-- start of Extracted data --

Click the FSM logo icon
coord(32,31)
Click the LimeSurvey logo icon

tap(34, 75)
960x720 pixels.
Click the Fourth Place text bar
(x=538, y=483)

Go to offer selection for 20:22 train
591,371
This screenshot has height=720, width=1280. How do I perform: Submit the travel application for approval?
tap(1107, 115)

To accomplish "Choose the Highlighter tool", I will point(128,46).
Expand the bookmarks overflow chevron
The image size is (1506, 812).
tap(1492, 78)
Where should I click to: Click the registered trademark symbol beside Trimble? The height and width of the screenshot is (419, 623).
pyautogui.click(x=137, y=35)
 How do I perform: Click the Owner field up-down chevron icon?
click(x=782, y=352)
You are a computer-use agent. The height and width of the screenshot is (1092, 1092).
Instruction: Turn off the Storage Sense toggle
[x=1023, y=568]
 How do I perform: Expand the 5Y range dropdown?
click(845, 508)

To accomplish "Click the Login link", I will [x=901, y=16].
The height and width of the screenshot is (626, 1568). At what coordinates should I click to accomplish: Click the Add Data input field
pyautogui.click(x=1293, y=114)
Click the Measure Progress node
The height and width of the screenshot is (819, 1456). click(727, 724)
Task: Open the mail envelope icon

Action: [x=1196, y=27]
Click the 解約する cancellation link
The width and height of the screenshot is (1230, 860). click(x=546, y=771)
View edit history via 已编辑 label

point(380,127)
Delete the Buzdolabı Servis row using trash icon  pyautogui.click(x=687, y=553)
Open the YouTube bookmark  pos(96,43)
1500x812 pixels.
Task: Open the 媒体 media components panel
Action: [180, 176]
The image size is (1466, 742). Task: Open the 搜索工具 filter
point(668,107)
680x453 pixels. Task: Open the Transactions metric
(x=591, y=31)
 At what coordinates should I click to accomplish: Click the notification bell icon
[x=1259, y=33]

-- end of Extracted data --

▶ **Written request**: Return, character for character, everything in the records above from the line containing "Click the LimeSurvey logo icon" down to the line containing "Delete the Buzdolabı", with both of those lines included.

▶ **Expected answer**:
Click the LimeSurvey logo icon

tap(34, 75)
960x720 pixels.
Click the Fourth Place text bar
(x=538, y=483)

Go to offer selection for 20:22 train
591,371
This screenshot has height=720, width=1280. How do I perform: Submit the travel application for approval?
tap(1107, 115)

To accomplish "Choose the Highlighter tool", I will point(128,46).
Expand the bookmarks overflow chevron
The image size is (1506, 812).
tap(1492, 78)
Where should I click to: Click the registered trademark symbol beside Trimble? The height and width of the screenshot is (419, 623).
pyautogui.click(x=137, y=35)
 How do I perform: Click the Owner field up-down chevron icon?
click(x=782, y=352)
You are a computer-use agent. The height and width of the screenshot is (1092, 1092).
Instruction: Turn off the Storage Sense toggle
[x=1023, y=568]
 How do I perform: Expand the 5Y range dropdown?
click(845, 508)

To accomplish "Click the Login link", I will [x=901, y=16].
The height and width of the screenshot is (626, 1568). At what coordinates should I click to accomplish: Click the Add Data input field
pyautogui.click(x=1293, y=114)
Click the Measure Progress node
The height and width of the screenshot is (819, 1456). click(727, 724)
Task: Open the mail envelope icon

Action: [x=1196, y=27]
Click the 解約する cancellation link
The width and height of the screenshot is (1230, 860). click(x=546, y=771)
View edit history via 已编辑 label

point(380,127)
Delete the Buzdolabı Servis row using trash icon  pyautogui.click(x=687, y=553)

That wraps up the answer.